» TASK STATEMENT: Transcribe the records below. Leave every word as it is.

» RECORDS TO USE:

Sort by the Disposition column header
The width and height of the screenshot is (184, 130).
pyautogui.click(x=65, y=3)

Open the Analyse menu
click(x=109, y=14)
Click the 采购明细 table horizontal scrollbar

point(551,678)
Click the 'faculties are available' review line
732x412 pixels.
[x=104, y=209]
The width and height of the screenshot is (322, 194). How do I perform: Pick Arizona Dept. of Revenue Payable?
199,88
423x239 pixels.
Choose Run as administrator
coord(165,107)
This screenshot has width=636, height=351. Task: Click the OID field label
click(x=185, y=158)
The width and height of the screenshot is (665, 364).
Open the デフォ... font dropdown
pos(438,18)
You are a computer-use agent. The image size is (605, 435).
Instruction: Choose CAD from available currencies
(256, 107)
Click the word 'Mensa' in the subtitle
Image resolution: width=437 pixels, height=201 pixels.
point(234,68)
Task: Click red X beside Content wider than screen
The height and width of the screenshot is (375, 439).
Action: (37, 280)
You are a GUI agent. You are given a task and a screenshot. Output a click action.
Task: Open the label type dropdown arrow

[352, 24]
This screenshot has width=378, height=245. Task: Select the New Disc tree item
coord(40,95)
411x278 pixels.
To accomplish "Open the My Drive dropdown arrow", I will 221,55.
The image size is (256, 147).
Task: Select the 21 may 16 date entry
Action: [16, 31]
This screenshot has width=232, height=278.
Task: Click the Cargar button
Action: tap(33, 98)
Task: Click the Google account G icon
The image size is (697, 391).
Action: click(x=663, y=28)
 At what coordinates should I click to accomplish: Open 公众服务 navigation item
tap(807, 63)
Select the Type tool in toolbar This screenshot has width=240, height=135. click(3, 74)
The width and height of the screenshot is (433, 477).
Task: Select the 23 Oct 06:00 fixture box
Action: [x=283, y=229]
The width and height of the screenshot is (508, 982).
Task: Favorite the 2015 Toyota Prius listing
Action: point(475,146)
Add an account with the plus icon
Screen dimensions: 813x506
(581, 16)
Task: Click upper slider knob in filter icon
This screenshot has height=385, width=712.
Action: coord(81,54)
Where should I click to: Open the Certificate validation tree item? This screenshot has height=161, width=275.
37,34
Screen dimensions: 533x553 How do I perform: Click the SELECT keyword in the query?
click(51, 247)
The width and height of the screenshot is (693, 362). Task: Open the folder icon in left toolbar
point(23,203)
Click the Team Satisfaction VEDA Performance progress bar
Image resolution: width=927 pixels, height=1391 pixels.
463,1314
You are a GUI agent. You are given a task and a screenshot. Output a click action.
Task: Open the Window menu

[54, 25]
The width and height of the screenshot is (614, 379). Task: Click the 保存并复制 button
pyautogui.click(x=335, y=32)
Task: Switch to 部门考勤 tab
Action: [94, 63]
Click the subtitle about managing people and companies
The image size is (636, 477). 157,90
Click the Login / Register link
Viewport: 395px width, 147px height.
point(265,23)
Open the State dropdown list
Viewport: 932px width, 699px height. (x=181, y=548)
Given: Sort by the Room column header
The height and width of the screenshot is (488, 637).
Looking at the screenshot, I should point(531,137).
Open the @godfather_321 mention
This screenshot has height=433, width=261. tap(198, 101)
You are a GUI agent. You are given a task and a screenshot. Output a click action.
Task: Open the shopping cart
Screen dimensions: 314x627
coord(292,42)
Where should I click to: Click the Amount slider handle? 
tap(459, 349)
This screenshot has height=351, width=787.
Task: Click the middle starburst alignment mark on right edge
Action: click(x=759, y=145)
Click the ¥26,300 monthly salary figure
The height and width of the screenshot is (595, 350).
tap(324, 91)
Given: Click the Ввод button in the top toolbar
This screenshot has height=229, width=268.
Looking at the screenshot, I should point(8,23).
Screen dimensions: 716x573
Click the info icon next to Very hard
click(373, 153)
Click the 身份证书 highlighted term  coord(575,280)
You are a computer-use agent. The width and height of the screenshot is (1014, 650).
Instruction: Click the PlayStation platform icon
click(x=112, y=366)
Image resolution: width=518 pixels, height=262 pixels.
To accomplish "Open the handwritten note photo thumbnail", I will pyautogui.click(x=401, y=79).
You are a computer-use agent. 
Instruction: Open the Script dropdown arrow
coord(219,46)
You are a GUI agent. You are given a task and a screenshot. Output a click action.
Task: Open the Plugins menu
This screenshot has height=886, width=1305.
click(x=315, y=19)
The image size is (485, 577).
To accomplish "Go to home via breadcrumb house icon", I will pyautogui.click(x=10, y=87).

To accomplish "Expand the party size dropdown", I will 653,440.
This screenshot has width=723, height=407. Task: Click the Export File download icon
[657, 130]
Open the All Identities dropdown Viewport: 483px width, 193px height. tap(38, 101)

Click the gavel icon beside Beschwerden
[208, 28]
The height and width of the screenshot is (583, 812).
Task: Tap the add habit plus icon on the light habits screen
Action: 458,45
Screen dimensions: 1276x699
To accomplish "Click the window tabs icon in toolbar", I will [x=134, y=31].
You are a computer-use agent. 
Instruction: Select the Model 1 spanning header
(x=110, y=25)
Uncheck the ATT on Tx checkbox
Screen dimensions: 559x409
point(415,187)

» OUTPUT BELOW:
Sort by the Disposition column header
The width and height of the screenshot is (184, 130).
pyautogui.click(x=65, y=3)

Open the Analyse menu
click(x=109, y=14)
Click the 采购明细 table horizontal scrollbar

point(551,678)
Click the 'faculties are available' review line
732x412 pixels.
[x=104, y=209]
The width and height of the screenshot is (322, 194). How do I perform: Pick Arizona Dept. of Revenue Payable?
199,88
423x239 pixels.
Choose Run as administrator
coord(165,107)
This screenshot has width=636, height=351. Task: Click the OID field label
click(x=185, y=158)
The width and height of the screenshot is (665, 364).
Open the デフォ... font dropdown
pos(438,18)
You are a computer-use agent. The image size is (605, 435).
Instruction: Choose CAD from available currencies
(256, 107)
Click the word 'Mensa' in the subtitle
Image resolution: width=437 pixels, height=201 pixels.
point(234,68)
Task: Click red X beside Content wider than screen
The height and width of the screenshot is (375, 439).
Action: (37, 280)
You are a GUI agent. You are given a task and a screenshot. Output a click action.
Task: Open the label type dropdown arrow

[352, 24]
This screenshot has width=378, height=245. Task: Select the New Disc tree item
coord(40,95)
411x278 pixels.
To accomplish "Open the My Drive dropdown arrow", I will 221,55.
The image size is (256, 147).
Task: Select the 21 may 16 date entry
Action: [16, 31]
This screenshot has width=232, height=278.
Task: Click the Cargar button
Action: tap(33, 98)
Task: Click the Google account G icon
The image size is (697, 391).
Action: click(x=663, y=28)
 At what coordinates should I click to accomplish: Open 公众服务 navigation item
tap(807, 63)
Select the Type tool in toolbar This screenshot has width=240, height=135. click(3, 74)
The width and height of the screenshot is (433, 477).
Task: Select the 23 Oct 06:00 fixture box
Action: [x=283, y=229]
The width and height of the screenshot is (508, 982).
Task: Favorite the 2015 Toyota Prius listing
Action: point(475,146)
Add an account with the plus icon
Screen dimensions: 813x506
(581, 16)
Task: Click upper slider knob in filter icon
This screenshot has height=385, width=712.
Action: coord(81,54)
Where should I click to: Open the Certificate validation tree item? This screenshot has height=161, width=275.
37,34
Screen dimensions: 533x553 How do I perform: Click the SELECT keyword in the query?
click(51, 247)
The width and height of the screenshot is (693, 362). Task: Open the folder icon in left toolbar
point(23,203)
Click the Team Satisfaction VEDA Performance progress bar
Image resolution: width=927 pixels, height=1391 pixels.
463,1314
You are a GUI agent. You are given a task and a screenshot. Output a click action.
Task: Open the Window menu

[54, 25]
The width and height of the screenshot is (614, 379). Task: Click the 保存并复制 button
pyautogui.click(x=335, y=32)
Task: Switch to 部门考勤 tab
Action: [94, 63]
Click the subtitle about managing people and companies
The image size is (636, 477). 157,90
Click the Login / Register link
Viewport: 395px width, 147px height.
point(265,23)
Open the State dropdown list
Viewport: 932px width, 699px height. (x=181, y=548)
Given: Sort by the Room column header
The height and width of the screenshot is (488, 637).
Looking at the screenshot, I should point(531,137).
Open the @godfather_321 mention
This screenshot has height=433, width=261. tap(198, 101)
You are a GUI agent. You are given a task and a screenshot. Output a click action.
Task: Open the shopping cart
Screen dimensions: 314x627
coord(292,42)
Where should I click to: Click the Amount slider handle? 
tap(459, 349)
This screenshot has height=351, width=787.
Task: Click the middle starburst alignment mark on right edge
Action: click(x=759, y=145)
Click the ¥26,300 monthly salary figure
The height and width of the screenshot is (595, 350).
tap(324, 91)
Given: Click the Ввод button in the top toolbar
This screenshot has height=229, width=268.
Looking at the screenshot, I should point(8,23).
Screen dimensions: 716x573
Click the info icon next to Very hard
click(373, 153)
Click the 身份证书 highlighted term  coord(575,280)
You are a computer-use agent. The width and height of the screenshot is (1014, 650).
Instruction: Click the PlayStation platform icon
click(x=112, y=366)
Image resolution: width=518 pixels, height=262 pixels.
To accomplish "Open the handwritten note photo thumbnail", I will pyautogui.click(x=401, y=79).
You are a computer-use agent. 
Instruction: Open the Script dropdown arrow
coord(219,46)
You are a GUI agent. You are given a task and a screenshot. Output a click action.
Task: Open the Plugins menu
This screenshot has height=886, width=1305.
click(x=315, y=19)
The image size is (485, 577).
To accomplish "Go to home via breadcrumb house icon", I will pyautogui.click(x=10, y=87).

To accomplish "Expand the party size dropdown", I will 653,440.
This screenshot has width=723, height=407. Task: Click the Export File download icon
[657, 130]
Open the All Identities dropdown Viewport: 483px width, 193px height. tap(38, 101)

Click the gavel icon beside Beschwerden
[208, 28]
The height and width of the screenshot is (583, 812).
Task: Tap the add habit plus icon on the light habits screen
Action: 458,45
Screen dimensions: 1276x699
To accomplish "Click the window tabs icon in toolbar", I will [x=134, y=31].
You are a computer-use agent. 
Instruction: Select the Model 1 spanning header
(x=110, y=25)
Uncheck the ATT on Tx checkbox
Screen dimensions: 559x409
point(415,187)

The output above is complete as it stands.